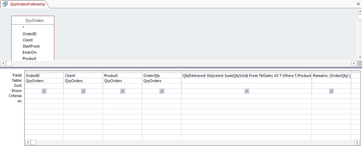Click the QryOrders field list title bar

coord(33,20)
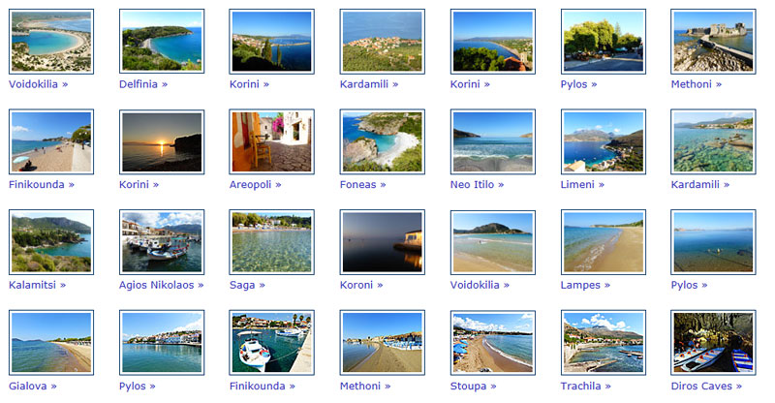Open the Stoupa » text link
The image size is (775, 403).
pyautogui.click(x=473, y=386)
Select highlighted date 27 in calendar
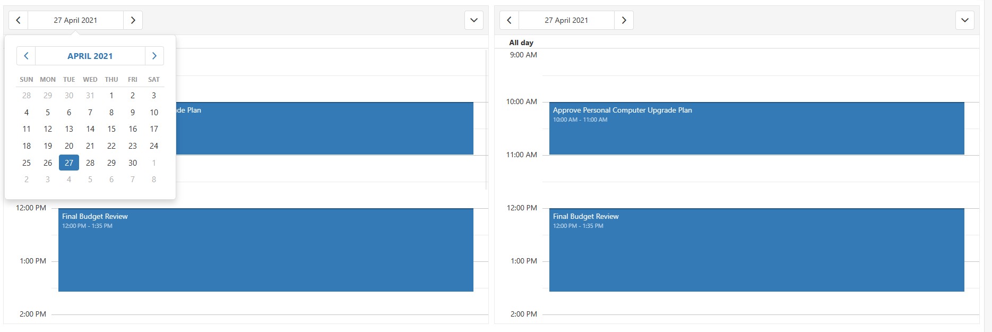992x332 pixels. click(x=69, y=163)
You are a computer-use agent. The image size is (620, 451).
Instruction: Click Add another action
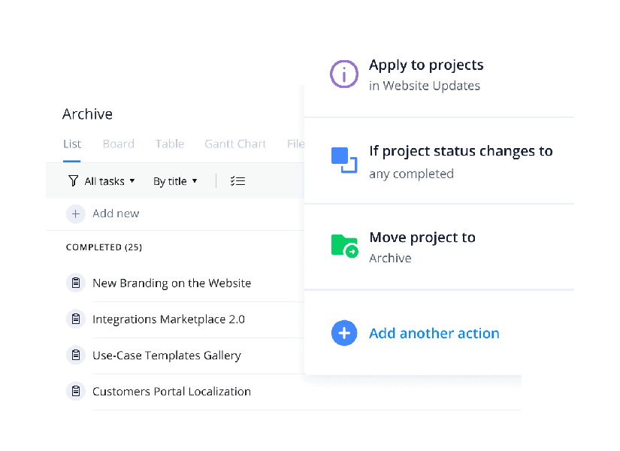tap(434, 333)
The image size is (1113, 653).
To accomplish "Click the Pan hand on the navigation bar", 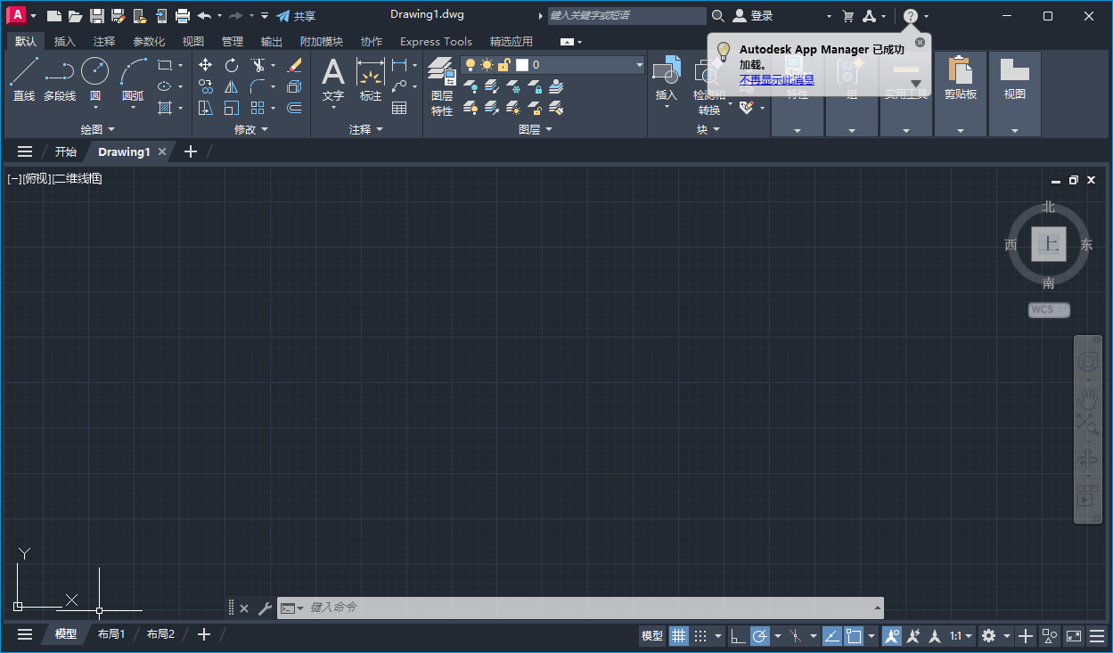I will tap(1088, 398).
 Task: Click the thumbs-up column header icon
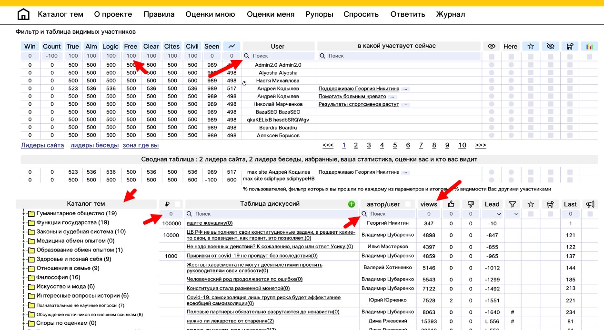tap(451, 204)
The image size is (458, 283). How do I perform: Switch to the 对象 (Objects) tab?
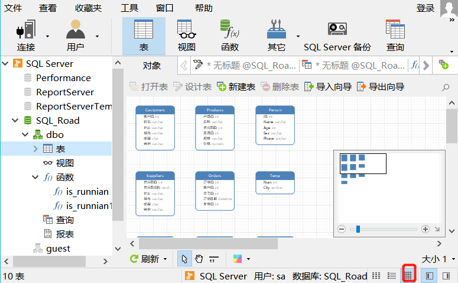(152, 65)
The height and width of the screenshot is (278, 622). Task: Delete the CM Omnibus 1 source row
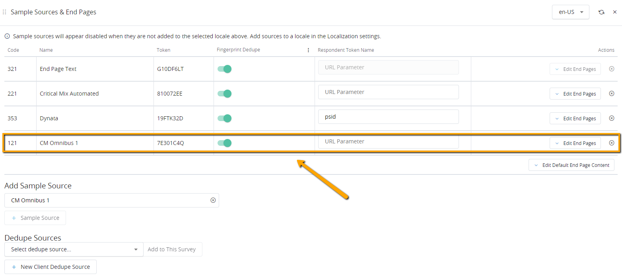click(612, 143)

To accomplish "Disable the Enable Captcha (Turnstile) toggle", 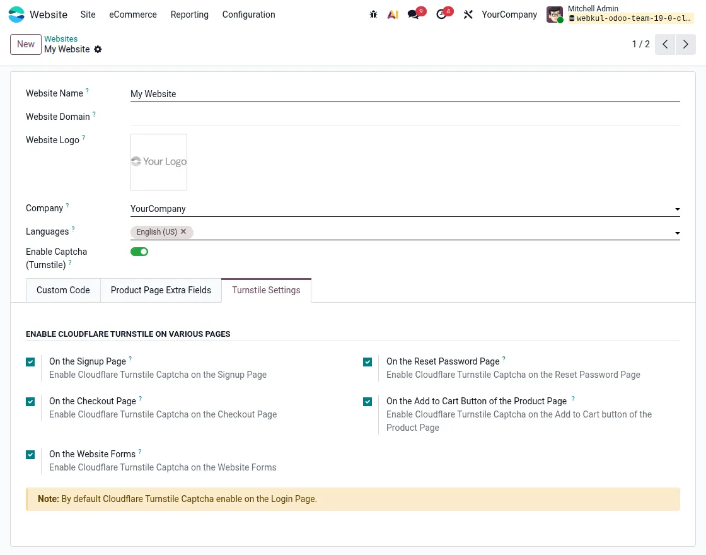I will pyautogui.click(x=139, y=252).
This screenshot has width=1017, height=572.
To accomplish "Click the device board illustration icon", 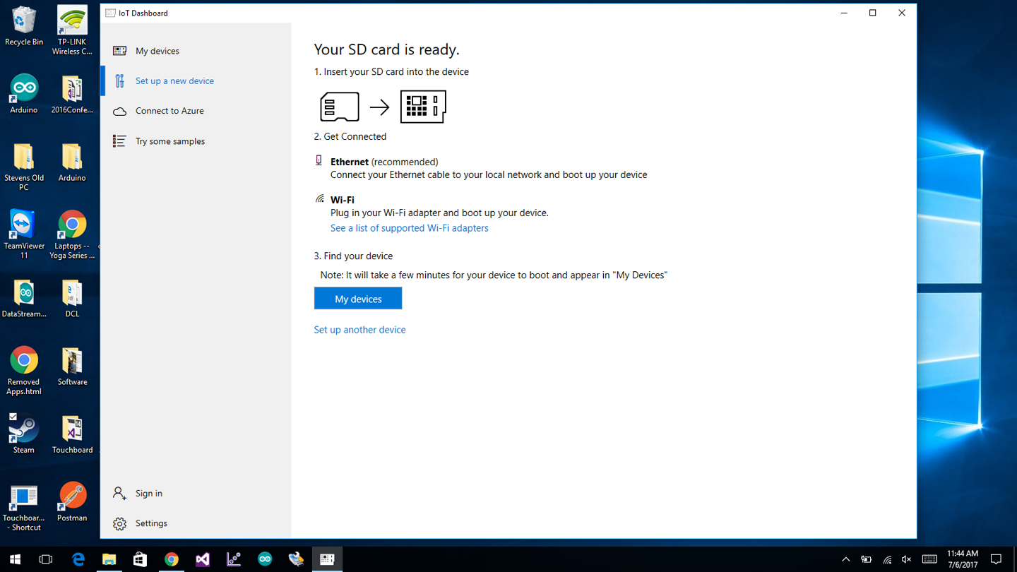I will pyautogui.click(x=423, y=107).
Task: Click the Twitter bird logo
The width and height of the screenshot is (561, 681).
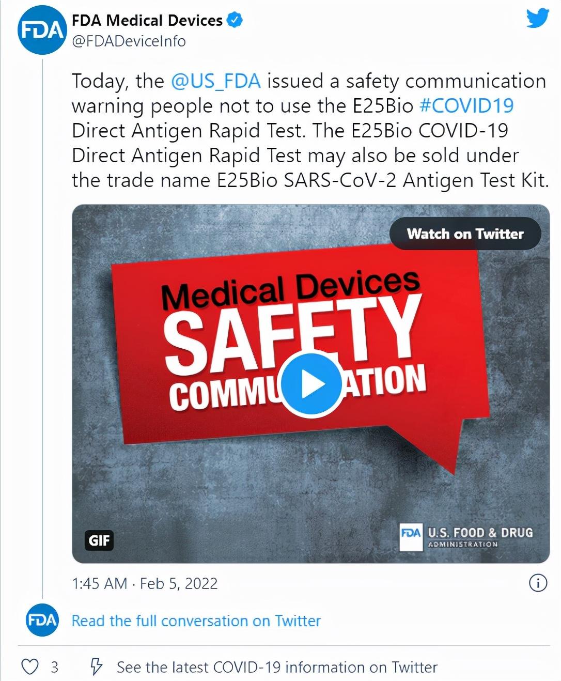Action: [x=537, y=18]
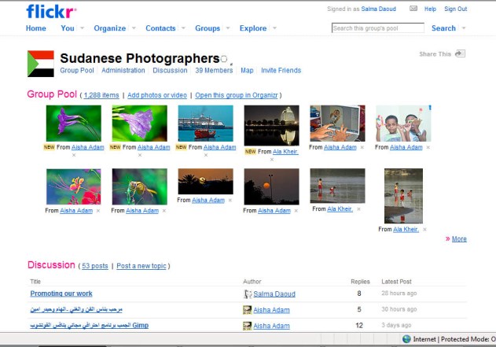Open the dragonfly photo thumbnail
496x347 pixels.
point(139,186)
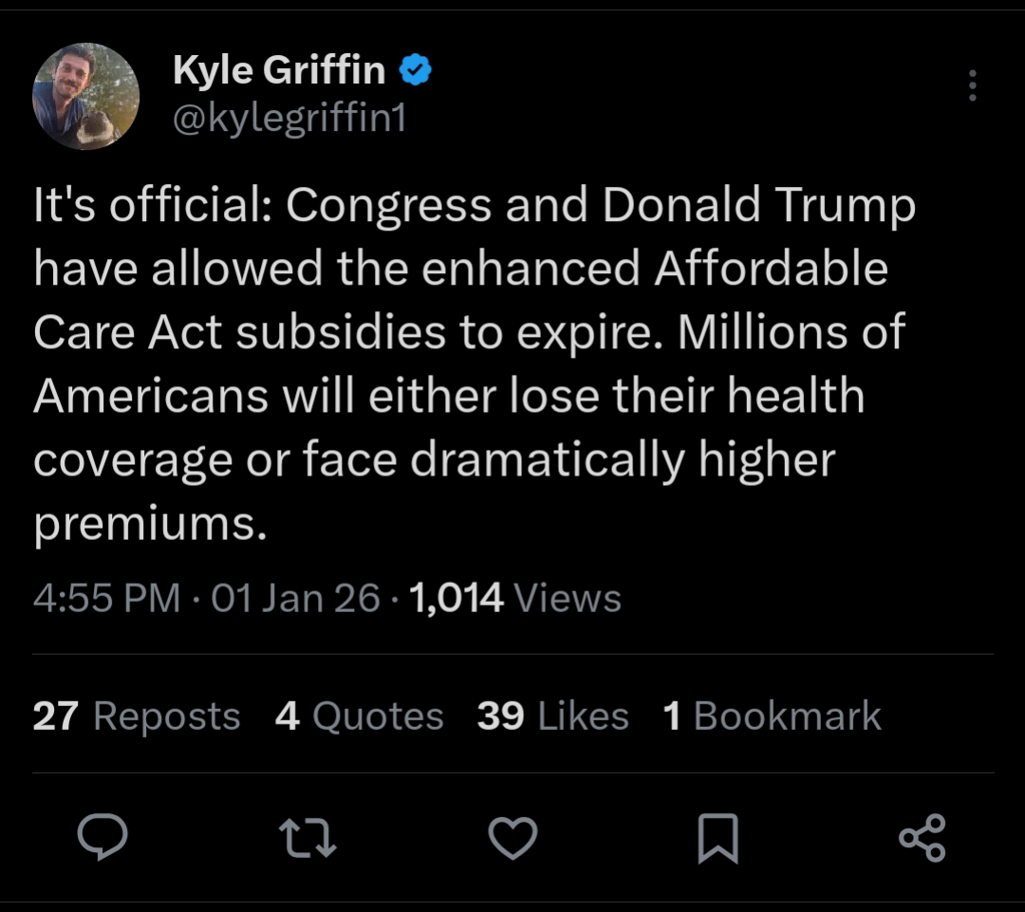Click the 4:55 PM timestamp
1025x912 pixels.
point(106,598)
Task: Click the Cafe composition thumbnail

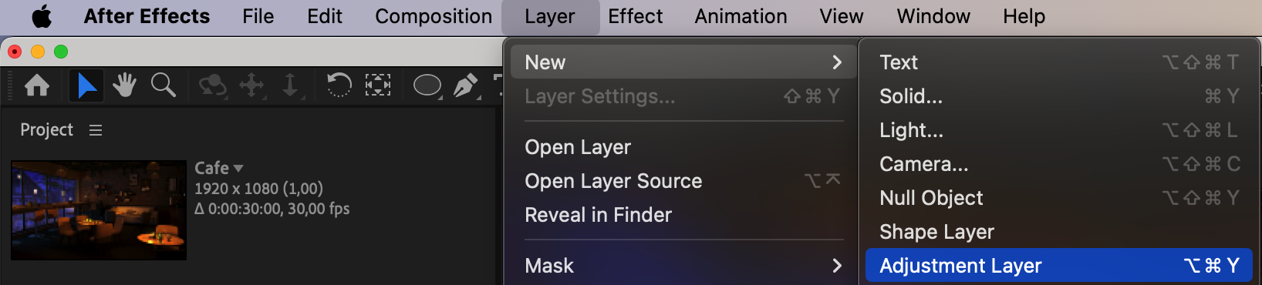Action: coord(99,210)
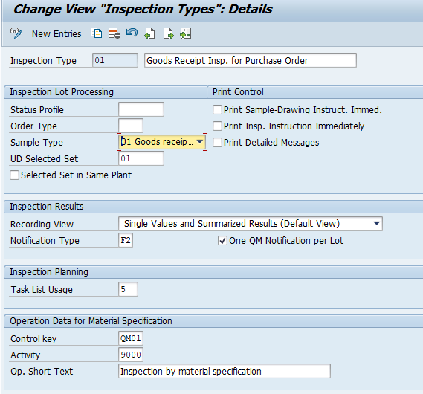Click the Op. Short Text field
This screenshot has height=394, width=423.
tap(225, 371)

Exercise requirements >>
Give back only the lines from the one that carries "The width and" through the final line above, both included. Drop all pictures.

Answer box >>
The width and height of the screenshot is (561, 681).
Action: [x=537, y=18]
Open the dragonfly photo thumbnail
496x347 pixels.
point(139,186)
Click the 4:55 PM timestamp
1025x912 pixels.
point(106,598)
Task: Click the Cafe composition thumbnail

Action: coord(99,210)
Click the Op. Short Text field
This screenshot has height=394, width=423.
tap(225, 371)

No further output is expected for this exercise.